TASK DATA>

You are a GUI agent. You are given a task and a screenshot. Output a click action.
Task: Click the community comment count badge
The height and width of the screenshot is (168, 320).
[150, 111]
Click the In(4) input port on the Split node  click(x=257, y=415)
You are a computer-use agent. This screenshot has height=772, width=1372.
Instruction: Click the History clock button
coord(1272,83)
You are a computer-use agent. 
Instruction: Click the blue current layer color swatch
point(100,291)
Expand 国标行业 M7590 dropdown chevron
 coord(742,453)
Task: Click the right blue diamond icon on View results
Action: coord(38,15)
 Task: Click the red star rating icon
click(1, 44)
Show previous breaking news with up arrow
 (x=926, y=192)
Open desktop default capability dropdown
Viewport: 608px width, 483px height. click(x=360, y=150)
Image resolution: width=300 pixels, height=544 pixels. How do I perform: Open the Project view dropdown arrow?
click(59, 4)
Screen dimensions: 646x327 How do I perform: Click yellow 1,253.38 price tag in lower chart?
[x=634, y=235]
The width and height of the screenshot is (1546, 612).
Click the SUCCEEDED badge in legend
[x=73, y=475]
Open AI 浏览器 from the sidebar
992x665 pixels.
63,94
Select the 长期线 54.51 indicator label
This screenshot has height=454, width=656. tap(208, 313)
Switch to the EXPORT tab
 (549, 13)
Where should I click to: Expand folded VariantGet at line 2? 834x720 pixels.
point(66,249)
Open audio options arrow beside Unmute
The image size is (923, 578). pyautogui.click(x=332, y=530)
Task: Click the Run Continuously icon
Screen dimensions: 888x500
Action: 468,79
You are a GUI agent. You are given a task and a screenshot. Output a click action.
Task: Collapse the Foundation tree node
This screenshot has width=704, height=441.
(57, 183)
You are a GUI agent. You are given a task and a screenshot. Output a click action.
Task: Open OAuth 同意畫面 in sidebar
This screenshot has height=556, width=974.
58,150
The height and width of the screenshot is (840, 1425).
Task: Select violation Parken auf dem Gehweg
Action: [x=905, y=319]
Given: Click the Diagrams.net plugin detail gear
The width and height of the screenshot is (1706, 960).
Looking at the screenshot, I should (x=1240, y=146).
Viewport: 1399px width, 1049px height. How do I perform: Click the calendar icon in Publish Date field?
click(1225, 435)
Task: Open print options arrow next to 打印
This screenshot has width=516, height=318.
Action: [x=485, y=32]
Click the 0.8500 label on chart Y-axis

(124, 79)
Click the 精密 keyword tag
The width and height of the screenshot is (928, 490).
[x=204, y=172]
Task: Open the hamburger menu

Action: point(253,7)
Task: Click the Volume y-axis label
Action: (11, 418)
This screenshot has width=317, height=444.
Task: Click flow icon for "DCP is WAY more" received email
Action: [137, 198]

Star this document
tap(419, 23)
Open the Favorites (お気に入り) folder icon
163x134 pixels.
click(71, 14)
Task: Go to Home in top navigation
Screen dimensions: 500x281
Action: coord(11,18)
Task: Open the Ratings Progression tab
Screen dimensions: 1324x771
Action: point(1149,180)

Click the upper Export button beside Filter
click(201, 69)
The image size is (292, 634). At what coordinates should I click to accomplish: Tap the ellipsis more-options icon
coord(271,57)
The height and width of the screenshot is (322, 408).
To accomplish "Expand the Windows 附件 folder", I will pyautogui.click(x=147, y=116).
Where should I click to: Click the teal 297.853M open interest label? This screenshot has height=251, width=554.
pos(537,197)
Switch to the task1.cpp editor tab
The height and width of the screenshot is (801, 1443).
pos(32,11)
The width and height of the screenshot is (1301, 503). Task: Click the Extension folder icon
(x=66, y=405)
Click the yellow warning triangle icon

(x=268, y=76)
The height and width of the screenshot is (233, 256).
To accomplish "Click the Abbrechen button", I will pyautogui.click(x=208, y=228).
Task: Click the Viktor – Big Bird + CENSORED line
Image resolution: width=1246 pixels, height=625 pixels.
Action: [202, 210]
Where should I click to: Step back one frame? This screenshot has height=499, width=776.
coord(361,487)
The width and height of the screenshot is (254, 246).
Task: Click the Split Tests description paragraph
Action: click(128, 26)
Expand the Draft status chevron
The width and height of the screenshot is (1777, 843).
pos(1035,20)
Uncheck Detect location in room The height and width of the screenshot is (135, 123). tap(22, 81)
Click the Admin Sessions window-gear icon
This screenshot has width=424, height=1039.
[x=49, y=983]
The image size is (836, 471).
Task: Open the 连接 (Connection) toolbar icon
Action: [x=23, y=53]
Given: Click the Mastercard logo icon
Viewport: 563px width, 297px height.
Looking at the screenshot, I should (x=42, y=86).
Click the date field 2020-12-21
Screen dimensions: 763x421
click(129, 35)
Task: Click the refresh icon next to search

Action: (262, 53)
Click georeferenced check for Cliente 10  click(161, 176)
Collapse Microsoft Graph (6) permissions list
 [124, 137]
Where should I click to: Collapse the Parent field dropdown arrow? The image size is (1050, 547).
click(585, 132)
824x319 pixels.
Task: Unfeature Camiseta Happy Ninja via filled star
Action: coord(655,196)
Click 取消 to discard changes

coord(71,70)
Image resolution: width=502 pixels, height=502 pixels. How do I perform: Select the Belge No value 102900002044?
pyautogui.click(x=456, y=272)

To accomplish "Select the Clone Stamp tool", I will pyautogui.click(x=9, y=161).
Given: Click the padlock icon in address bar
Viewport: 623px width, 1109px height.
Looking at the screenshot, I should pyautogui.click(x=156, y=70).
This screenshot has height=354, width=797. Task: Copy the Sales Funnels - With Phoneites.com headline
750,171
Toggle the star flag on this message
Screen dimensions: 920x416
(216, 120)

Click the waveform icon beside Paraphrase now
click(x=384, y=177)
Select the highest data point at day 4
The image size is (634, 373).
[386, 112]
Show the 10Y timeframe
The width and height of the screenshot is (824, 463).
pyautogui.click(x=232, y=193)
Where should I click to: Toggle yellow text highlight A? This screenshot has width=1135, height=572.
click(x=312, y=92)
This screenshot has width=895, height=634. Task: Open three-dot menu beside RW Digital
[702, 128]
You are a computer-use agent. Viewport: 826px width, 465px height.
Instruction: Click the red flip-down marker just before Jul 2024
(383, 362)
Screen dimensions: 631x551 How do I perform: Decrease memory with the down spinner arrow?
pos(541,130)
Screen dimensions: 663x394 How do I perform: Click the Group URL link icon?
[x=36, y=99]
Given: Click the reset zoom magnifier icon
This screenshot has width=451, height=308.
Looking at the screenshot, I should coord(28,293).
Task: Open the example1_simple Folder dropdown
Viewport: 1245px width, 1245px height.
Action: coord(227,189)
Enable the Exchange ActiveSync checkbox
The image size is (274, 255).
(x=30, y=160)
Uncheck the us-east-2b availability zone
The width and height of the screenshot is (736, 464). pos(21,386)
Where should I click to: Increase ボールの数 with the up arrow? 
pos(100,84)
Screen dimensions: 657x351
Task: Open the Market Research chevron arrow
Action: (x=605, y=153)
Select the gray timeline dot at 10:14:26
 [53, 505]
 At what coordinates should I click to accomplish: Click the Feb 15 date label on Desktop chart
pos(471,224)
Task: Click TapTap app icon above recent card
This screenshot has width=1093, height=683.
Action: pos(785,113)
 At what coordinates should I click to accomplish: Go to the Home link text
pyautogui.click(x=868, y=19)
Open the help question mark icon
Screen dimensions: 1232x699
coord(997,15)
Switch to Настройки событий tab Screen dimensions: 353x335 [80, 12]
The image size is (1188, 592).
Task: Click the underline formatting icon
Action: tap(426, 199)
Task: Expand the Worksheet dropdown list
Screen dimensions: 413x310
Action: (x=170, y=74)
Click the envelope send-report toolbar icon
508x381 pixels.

TO BE DONE>
Render every line of the listing above as a JSON array of strings, one string per line, omitting blank lines.

SOLUTION>
[
  "You are a GUI agent. You are given a task and a screenshot. Output a click action.",
  "Task: Click the community comment count badge",
  "The height and width of the screenshot is (168, 320).",
  "[150, 111]",
  "Click the In(4) input port on the Split node  click(x=257, y=415)",
  "You are a computer-use agent. This screenshot has height=772, width=1372.",
  "Instruction: Click the History clock button",
  "coord(1272,83)",
  "You are a computer-use agent. ",
  "Instruction: Click the blue current layer color swatch",
  "point(100,291)",
  "Expand 国标行业 M7590 dropdown chevron",
  " coord(742,453)",
  "Task: Click the right blue diamond icon on View results",
  "Action: coord(38,15)",
  " Task: Click the red star rating icon",
  "click(1, 44)",
  "Show previous breaking news with up arrow",
  " (x=926, y=192)",
  "Open desktop default capability dropdown",
  "Viewport: 608px width, 483px height. click(x=360, y=150)",
  "Image resolution: width=300 pixels, height=544 pixels. How do I perform: Open the Project view dropdown arrow?",
  "click(59, 4)",
  "Screen dimensions: 646x327 How do I perform: Click yellow 1,253.38 price tag in lower chart?",
  "[x=634, y=235]",
  "The width and height of the screenshot is (1546, 612).",
  "Click the SUCCEEDED badge in legend",
  "[x=73, y=475]",
  "Open AI 浏览器 from the sidebar",
  "992x665 pixels.",
  "63,94",
  "Select the 长期线 54.51 indicator label",
  "This screenshot has height=454, width=656. tap(208, 313)",
  "Switch to the EXPORT tab",
  " (549, 13)",
  "Where should I click to: Expand folded VariantGet at line 2? 834x720 pixels.",
  "point(66,249)",
  "Open audio options arrow beside Unmute",
  "The image size is (923, 578). pyautogui.click(x=332, y=530)",
  "Task: Click the Run Continuously icon",
  "Screen dimensions: 888x500",
  "Action: 468,79",
  "You are a GUI agent. You are given a task and a screenshot. Output a click action.",
  "Task: Collapse the Foundation tree node",
  "This screenshot has width=704, height=441.",
  "(57, 183)",
  "You are a GUI agent. You are given a task and a screenshot. Output a click action.",
  "Task: Open OAuth 同意畫面 in sidebar",
  "This screenshot has height=556, width=974.",
  "58,150",
  "The height and width of the screenshot is (840, 1425).",
  "Task: Select violation Parken auf dem Gehweg",
  "Action: [x=905, y=319]",
  "Given: Click the Diagrams.net plugin detail gear",
  "The width and height of the screenshot is (1706, 960).",
  "Looking at the screenshot, I should (x=1240, y=146).",
  "Viewport: 1399px width, 1049px height. How do I perform: Click the calendar icon in Publish Date field?",
  "click(1225, 435)",
  "Task: Open print options arrow next to 打印",
  "This screenshot has width=516, height=318.",
  "Action: [x=485, y=32]",
  "Click the 0.8500 label on chart Y-axis",
  "(124, 79)",
  "Click the 精密 keyword tag",
  "The width and height of the screenshot is (928, 490).",
  "[x=204, y=172]",
  "Task: Open the hamburger menu",
  "Action: point(253,7)",
  "Task: Click the Volume y-axis label",
  "Action: (11, 418)",
  "This screenshot has width=317, height=444.",
  "Task: Click flow icon for \"DCP is WAY more\" received email",
  "Action: [137, 198]",
  "Star this document",
  "tap(419, 23)",
  "Open the Favorites (お気に入り) folder icon",
  "163x134 pixels.",
  "click(71, 14)",
  "Task: Go to Home in top navigation",
  "Screen dimensions: 500x281",
  "Action: coord(11,18)",
  "Task: Open the Ratings Progression tab",
  "Screen dimensions: 1324x771",
  "Action: point(1149,180)",
  "Click the upper Export button beside Filter",
  "click(201, 69)",
  "The image size is (292, 634). At what coordinates should I click to accomplish: Tap the ellipsis more-options icon",
  "coord(271,57)",
  "The height and width of the screenshot is (322, 408).",
  "To accomplish \"Expand the Windows 附件 folder\", I will pyautogui.click(x=147, y=116).",
  "Where should I click to: Click the teal 297.853M open interest label? This screenshot has height=251, width=554.",
  "pos(537,197)",
  "Switch to the task1.cpp editor tab",
  "The height and width of the screenshot is (801, 1443).",
  "pos(32,11)",
  "The width and height of the screenshot is (1301, 503). Task: Click the Extension folder icon",
  "(x=66, y=405)",
  "Click the yellow warning triangle icon",
  "(x=268, y=76)",
  "The height and width of the screenshot is (233, 256).",
  "To accomplish \"Click the Abbrechen button\", I will pyautogui.click(x=208, y=228).",
  "Task: Click the Viktor – Big Bird + CENSORED line",
  "Image resolution: width=1246 pixels, height=625 pixels.",
  "Action: [202, 210]",
  "Where should I click to: Step back one frame? This screenshot has height=499, width=776.",
  "coord(361,487)",
  "The width and height of the screenshot is (254, 246).",
  "Task: Click the Split Tests description paragraph",
  "Action: click(128, 26)",
  "Expand the Draft status chevron",
  "The width and height of the screenshot is (1777, 843).",
  "pos(1035,20)",
  "Uncheck Detect location in room The height and width of the screenshot is (135, 123). tap(22, 81)",
  "Click the Admin Sessions window-gear icon",
  "This screenshot has width=424, height=1039.",
  "[x=49, y=983]",
  "The image size is (836, 471).",
  "Task: Open the 连接 (Connection) toolbar icon",
  "Action: [x=23, y=53]",
  "Given: Click the Mastercard logo icon",
  "Viewport: 563px width, 297px height.",
  "Looking at the screenshot, I should (x=42, y=86).",
  "Click the date field 2020-12-21",
  "Screen dimensions: 763x421",
  "click(129, 35)",
  "Task: Click the refresh icon next to search",
  "Action: (262, 53)",
  "Click georeferenced check for Cliente 10  click(161, 176)",
  "Collapse Microsoft Graph (6) permissions list",
  " [124, 137]",
  "Where should I click to: Collapse the Parent field dropdown arrow? The image size is (1050, 547).",
  "click(585, 132)",
  "824x319 pixels.",
  "Task: Unfeature Camiseta Happy Ninja via filled star",
  "Action: coord(655,196)",
  "Click 取消 to discard changes",
  "coord(71,70)",
  "Image resolution: width=502 pixels, height=502 pixels. How do I perform: Select the Belge No value 102900002044?",
  "pyautogui.click(x=456, y=272)",
  "To accomplish \"Select the Clone Stamp tool\", I will pyautogui.click(x=9, y=161).",
  "Given: Click the padlock icon in address bar",
  "Viewport: 623px width, 1109px height.",
  "Looking at the screenshot, I should pyautogui.click(x=156, y=70).",
  "This screenshot has height=354, width=797. Task: Copy the Sales Funnels - With Phoneites.com headline",
  "750,171",
  "Toggle the star flag on this message",
  "Screen dimensions: 920x416",
  "(216, 120)",
  "Click the waveform icon beside Paraphrase now",
  "click(x=384, y=177)",
  "Select the highest data point at day 4",
  "The image size is (634, 373).",
  "[386, 112]",
  "Show the 10Y timeframe",
  "The width and height of the screenshot is (824, 463).",
  "pyautogui.click(x=232, y=193)",
  "Where should I click to: Toggle yellow text highlight A? This screenshot has width=1135, height=572.",
  "click(x=312, y=92)",
  "This screenshot has width=895, height=634. Task: Open three-dot menu beside RW Digital",
  "[702, 128]",
  "You are a computer-use agent. Viewport: 826px width, 465px height.",
  "Instruction: Click the red flip-down marker just before Jul 2024",
  "(383, 362)",
  "Screen dimensions: 631x551 How do I perform: Decrease memory with the down spinner arrow?",
  "pos(541,130)",
  "Screen dimensions: 663x394 How do I perform: Click the Group URL link icon?",
  "[x=36, y=99]",
  "Given: Click the reset zoom magnifier icon",
  "This screenshot has width=451, height=308.",
  "Looking at the screenshot, I should coord(28,293).",
  "Task: Open the example1_simple Folder dropdown",
  "Viewport: 1245px width, 1245px height.",
  "Action: coord(227,189)",
  "Enable the Exchange ActiveSync checkbox",
  "The image size is (274, 255).",
  "(x=30, y=160)",
  "Uncheck the us-east-2b availability zone",
  "The width and height of the screenshot is (736, 464). pos(21,386)",
  "Where should I click to: Increase ボールの数 with the up arrow? ",
  "pos(100,84)",
  "Screen dimensions: 657x351",
  "Task: Open the Market Research chevron arrow",
  "Action: (x=605, y=153)",
  "Select the gray timeline dot at 10:14:26",
  " [53, 505]",
  " At what coordinates should I click to accomplish: Click the Feb 15 date label on Desktop chart",
  "pos(471,224)",
  "Task: Click TapTap app icon above recent card",
  "This screenshot has width=1093, height=683.",
  "Action: pos(785,113)",
  " At what coordinates should I click to accomplish: Go to the Home link text",
  "pyautogui.click(x=868, y=19)",
  "Open the help question mark icon",
  "Screen dimensions: 1232x699",
  "coord(997,15)",
  "Switch to Настройки событий tab Screen dimensions: 353x335 [80, 12]",
  "The image size is (1188, 592).",
  "Task: Click the underline formatting icon",
  "Action: tap(426, 199)",
  "Task: Expand the Worksheet dropdown list",
  "Screen dimensions: 413x310",
  "Action: (x=170, y=74)",
  "Click the envelope send-report toolbar icon",
  "508x381 pixels."
]